Tra 1996 e 2000, il governo del dittatore Alberto Fujimori in Perù supervisionò una massiccia campagna di pianificazione familiare e contenimento dell’emergenza demografica conosciuta come Contraccezione chirurgica volontaria. All’incirca 300 000 donne, principalmente indigene (soprattutto di etnia quechua e aymara), furono obbligate ad essere sterilizzate durante questo periodo; spesso per l’appunto senza esserne informate. Una delle tante pagine nere dei dieci anni al potere dell’uomo politico di origine giapponese, condannato in seguito a oltre 30 anni di prigione per crimini contro l’umanità, corruzione e uso di fondi pubblici a fini illeciti.
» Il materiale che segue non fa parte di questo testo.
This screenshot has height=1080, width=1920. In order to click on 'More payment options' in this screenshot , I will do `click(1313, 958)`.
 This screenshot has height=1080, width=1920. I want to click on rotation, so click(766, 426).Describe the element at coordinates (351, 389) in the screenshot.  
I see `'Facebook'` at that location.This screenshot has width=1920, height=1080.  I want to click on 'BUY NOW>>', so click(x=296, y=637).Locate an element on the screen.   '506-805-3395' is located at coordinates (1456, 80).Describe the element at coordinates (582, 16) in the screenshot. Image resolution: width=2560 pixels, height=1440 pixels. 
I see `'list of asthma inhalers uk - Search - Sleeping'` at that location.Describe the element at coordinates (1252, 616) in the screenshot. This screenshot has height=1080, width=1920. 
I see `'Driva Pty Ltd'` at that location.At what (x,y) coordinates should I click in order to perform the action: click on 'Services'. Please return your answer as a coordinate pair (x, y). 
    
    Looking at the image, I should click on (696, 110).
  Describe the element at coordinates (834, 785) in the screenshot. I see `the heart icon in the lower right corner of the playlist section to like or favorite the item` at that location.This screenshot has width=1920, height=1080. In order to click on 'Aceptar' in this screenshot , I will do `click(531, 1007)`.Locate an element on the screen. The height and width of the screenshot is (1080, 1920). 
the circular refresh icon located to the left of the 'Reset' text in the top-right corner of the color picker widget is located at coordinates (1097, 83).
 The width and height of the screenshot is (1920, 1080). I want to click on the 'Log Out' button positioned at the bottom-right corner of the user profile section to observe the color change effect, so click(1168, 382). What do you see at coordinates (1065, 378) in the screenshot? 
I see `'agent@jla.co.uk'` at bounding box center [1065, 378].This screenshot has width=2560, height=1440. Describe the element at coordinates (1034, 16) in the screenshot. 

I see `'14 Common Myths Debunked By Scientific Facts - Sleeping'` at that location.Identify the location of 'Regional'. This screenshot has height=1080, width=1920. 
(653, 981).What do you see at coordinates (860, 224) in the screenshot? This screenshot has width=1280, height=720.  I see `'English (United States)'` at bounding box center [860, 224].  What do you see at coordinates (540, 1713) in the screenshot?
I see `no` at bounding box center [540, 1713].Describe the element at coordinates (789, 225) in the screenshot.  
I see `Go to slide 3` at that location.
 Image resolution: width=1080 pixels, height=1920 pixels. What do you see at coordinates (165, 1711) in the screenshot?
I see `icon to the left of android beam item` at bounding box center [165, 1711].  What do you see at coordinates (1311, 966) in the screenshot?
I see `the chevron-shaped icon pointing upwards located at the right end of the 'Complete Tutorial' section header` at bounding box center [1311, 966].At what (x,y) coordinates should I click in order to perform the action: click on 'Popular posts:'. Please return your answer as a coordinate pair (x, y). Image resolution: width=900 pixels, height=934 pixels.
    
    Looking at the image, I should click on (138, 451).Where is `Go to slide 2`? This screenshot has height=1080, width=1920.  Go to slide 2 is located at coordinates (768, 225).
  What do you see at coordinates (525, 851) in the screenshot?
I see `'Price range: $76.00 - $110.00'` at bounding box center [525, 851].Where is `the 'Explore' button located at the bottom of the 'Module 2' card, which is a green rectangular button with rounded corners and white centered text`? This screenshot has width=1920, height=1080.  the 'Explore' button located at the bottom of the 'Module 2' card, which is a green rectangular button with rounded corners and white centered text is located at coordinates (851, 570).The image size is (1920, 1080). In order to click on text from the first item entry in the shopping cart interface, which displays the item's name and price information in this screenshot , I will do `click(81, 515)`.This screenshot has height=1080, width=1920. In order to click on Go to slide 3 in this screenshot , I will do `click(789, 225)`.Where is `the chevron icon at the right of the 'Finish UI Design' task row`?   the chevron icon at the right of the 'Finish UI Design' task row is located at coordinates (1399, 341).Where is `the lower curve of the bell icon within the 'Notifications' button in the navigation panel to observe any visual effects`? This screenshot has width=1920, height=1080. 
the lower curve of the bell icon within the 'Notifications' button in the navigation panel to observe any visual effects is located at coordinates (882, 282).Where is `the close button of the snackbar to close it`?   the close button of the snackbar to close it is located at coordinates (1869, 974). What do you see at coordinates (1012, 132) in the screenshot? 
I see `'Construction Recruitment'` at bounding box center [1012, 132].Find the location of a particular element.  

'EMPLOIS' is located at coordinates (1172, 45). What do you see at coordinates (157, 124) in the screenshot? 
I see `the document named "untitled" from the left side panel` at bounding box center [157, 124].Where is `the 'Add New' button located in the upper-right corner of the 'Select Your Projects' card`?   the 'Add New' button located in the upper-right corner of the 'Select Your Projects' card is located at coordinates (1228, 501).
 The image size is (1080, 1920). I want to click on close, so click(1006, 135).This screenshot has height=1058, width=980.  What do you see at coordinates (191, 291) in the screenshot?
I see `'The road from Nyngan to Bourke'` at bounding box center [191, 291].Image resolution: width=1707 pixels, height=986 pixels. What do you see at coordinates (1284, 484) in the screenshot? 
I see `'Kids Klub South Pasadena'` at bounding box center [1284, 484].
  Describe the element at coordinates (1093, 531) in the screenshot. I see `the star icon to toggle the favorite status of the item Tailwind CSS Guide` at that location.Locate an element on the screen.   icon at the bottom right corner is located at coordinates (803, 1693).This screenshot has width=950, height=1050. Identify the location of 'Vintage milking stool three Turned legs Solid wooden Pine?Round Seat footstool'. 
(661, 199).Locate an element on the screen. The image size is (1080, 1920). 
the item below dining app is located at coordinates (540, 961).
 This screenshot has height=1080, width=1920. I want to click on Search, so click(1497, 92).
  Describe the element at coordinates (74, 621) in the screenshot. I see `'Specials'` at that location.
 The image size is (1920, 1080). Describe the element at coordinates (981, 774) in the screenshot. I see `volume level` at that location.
Ora, dopo anni di battaglie nelle piazze e nei tribunali, lunedì 28 novembre la magistratura peruviana ha deciso di fornire un risarcimento completo alle donne vittime della sterilizzazione forzata. Secondo il documento, le vittime devono essere iscritte nel Registro unico che raccoglie i casi evidenziati. L’Associazione delle donne peruviane colpite dalla sterilizzazione forzata (Asociación de Mujeres Peruanas Afectadas por Esterilizaciones Forzadas), lamenta però che il provvedimento riguarderà, al momento, un numero esiguo di donne, circa 8 mila.

«La Quinta Corte Costituzionale di Lima ha dichiarato fondato il procedimento intentato da Inés Condori Anaya, María Mogollón, Félix Rojas, Horacio Pacori, Raquel Reynoso e Romy García contro il Ministero della Giustizia. Si ordina al convenuto di emanare la corrispondente risoluzione ministeriale che riconosca il diritto costituzionale alla piena riparazione delle vittime della sterilizzazione forzata, raggruppate nell’Associazione delle Vittime della Sterilizzazione Forzata e iscritte nel Registro Unico delle Vittime della Sterilizzazione Forzata attraverso l’attuazione di una politica di piena riparazione», si legge nella documentazione ufficiale.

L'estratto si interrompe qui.